The European Patent Office (EPO) stopped granting hESC patents in 2006, though, national patent offices across the continent continued to do so. The EPO police was an outgrowth of the EU’s 1998 directive “98/44/EC” on the legal protection of biotechnological inventions, which banned the patenting of inventions “where the technical teaching that is the subject matter of the patent application requires the prior destruction of human embryos or their use as base material, whatever the stage at which that takes place and even if the description of the technical teaching claimed does not refer to the use of human embryos.”
The court also cited the Convention on the Grant of European Patents, signed in 1973, which declared that European patents shall not be granted in respect to “inventions the commercial exploitation of which would be contrary to ordre public or morality.”
Bernard Siegel, founder and full-time executive director of the nonprofit Genetics Policy Institute, states, “In the short term it will have impact on developing products using human embryonic stem cell research as its base. That’s unfortunate.
“But I don’t think on a global scale, it’s going to stop this field from moving forward.

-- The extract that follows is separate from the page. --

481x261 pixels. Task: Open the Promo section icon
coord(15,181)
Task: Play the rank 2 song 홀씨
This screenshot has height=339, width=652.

The tide of history surely remains on the side of embryonic stem cell research and its translation to cures. A single setback like this isn’t going to impede the field for very long,” Siegel added. “There has to be an alignment of interest between the patient advocacy community and the companies that are going to translate this lab work into treatments and cures.”
In a statement, Greenpeace welcomed the court decision. “By blocking the patenting and commercialization of human embryos, the European Court of Justice has today strengthened the protection of human life against commercial interests within the EU,” said senior campaigner Lasse Bruun. “We hope that national patent offices follow the ECJ decision by not granting patents on human embryonic cells.”
The head of a U.S. stem cell company predicted the decision’s impact could be more limited than Greenpeace and its supporters anticipate. “The Court appears to have clearly focused its decision on those processes relying on now dated traditional and destructive methods for generating embryonic stem cells from the inner cell mass of embryos yet seems to provide for a continuing basis for patentability of process of generating human embryonic stem cells and products derived from those cells where nondestructive techniques can be used,” Gary Rabin, chairman and CEO of Advanced Cell Technology (ACT), explained.
Writing in his blog, Rabin added, “This ruling is most unfortunate and represents a huge setback to hESC-based research and development in Europe. However, it should have minimal impact on our commercial efforts in the EU.”
The reason, he said, is because ACT’s European programs employ its single-cell blastomere technique, which allows for deriving hESC lines without destroying embryos. Last December, ACT announced a collaboration with Roslin Cells of Scotland using that technology to establish a bank of GMP-grade human embryonic stem cell lines and make the lines available for both research and commercial purposes.
As to whether the European court decision could benefit Asian or U.S. stem cell companies, Siegel said it is too soon to say. “Whatever is gained in a competitive advantage, it doesn’t help a company considering that same patent right might not be applied for in Europe,” Siegel pointed out. “A lot of the basic research related to embryonic stem cells is still going to take place. How much of that is in Europe or if there is an incentive to proceed because of eventual commercialization in Europe is an unknown at this point.”